Task item
Reproduce word for word the lines from the beginning of the entries to the line with "Given: Click the", both included, but none of the pictures.

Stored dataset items
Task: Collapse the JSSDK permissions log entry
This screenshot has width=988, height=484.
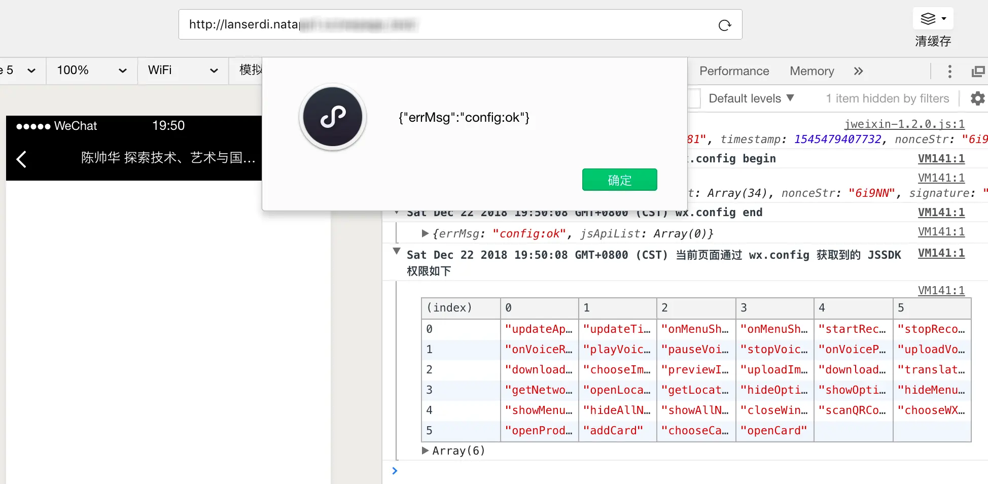Action: 397,252
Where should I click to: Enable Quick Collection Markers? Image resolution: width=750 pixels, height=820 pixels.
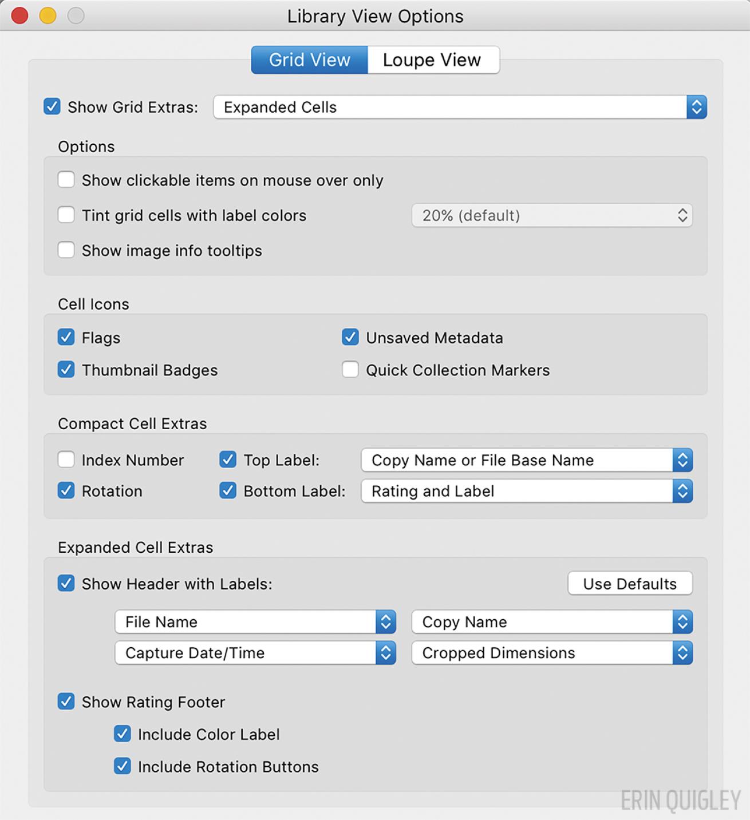350,370
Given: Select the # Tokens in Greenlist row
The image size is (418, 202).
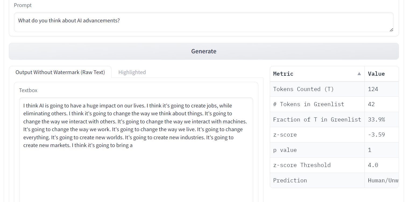Looking at the screenshot, I should (x=334, y=104).
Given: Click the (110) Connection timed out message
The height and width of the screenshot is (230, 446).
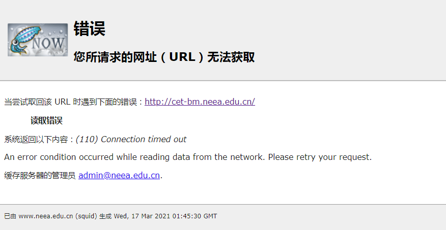Looking at the screenshot, I should pyautogui.click(x=131, y=139).
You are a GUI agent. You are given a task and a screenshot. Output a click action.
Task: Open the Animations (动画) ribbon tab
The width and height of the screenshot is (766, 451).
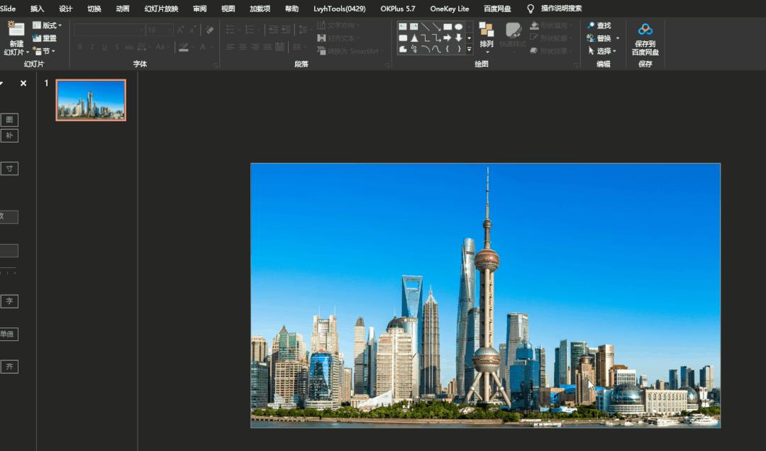123,9
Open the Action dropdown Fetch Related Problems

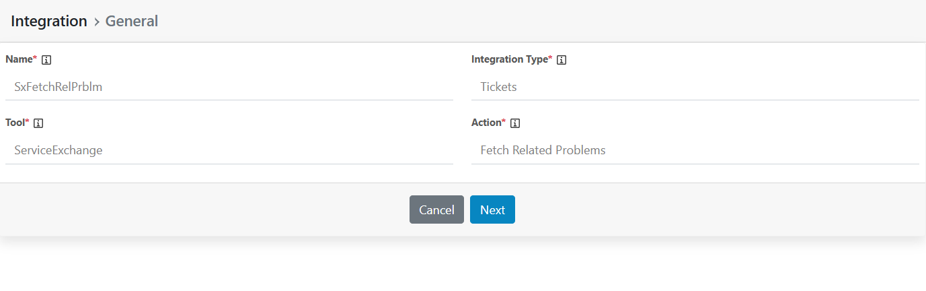[x=695, y=150]
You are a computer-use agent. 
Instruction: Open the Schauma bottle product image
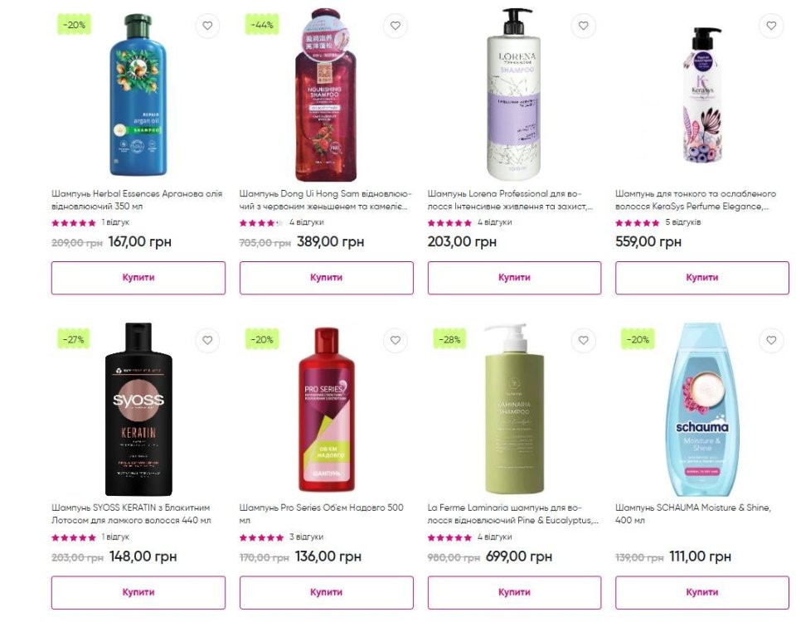tap(702, 409)
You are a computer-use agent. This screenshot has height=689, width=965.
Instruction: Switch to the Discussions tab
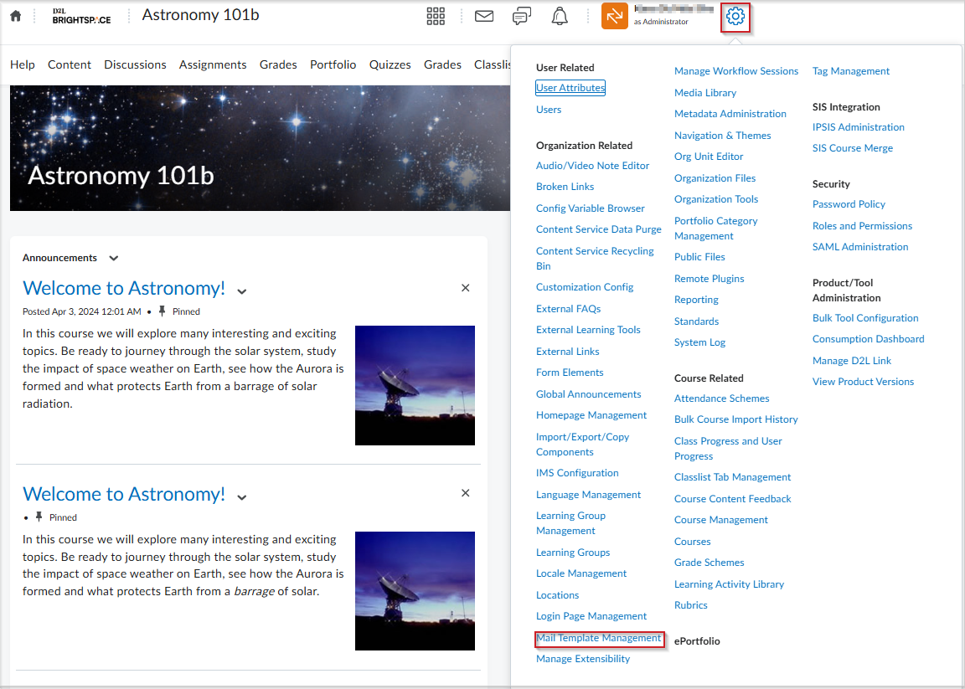point(135,64)
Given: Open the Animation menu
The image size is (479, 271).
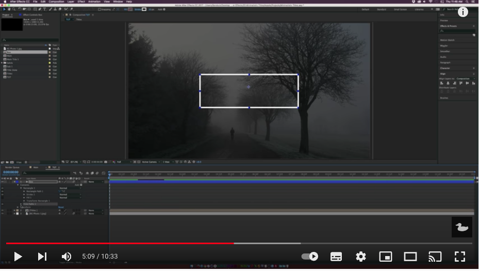Looking at the screenshot, I should [x=94, y=2].
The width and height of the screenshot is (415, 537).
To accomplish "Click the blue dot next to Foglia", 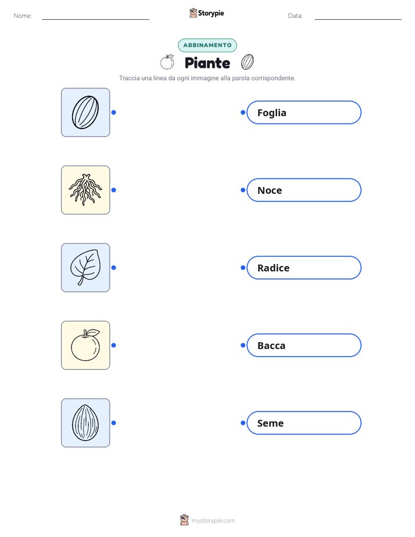I will 243,112.
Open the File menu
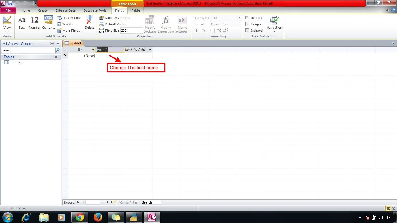Viewport: 397px width, 223px height. (8, 10)
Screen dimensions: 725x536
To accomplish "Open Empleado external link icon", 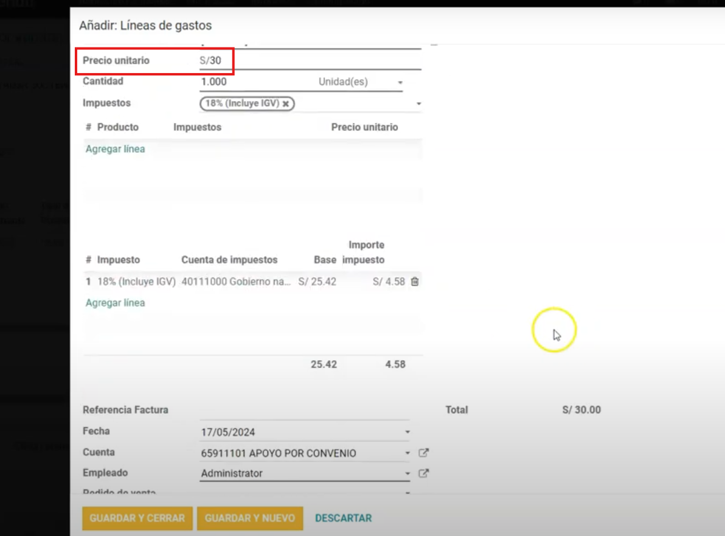I will click(x=424, y=473).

Written answer
Task: Collapse the JSSDK permissions log entry
This screenshot has width=988, height=484.
Action: 397,252
Where should I click to: Enable Quick Collection Markers? Image resolution: width=750 pixels, height=820 pixels.
350,370
Given: Select the # Tokens in Greenlist row
The image size is (418, 202).
Looking at the screenshot, I should (x=334, y=104).
Given: Click the (110) Connection timed out message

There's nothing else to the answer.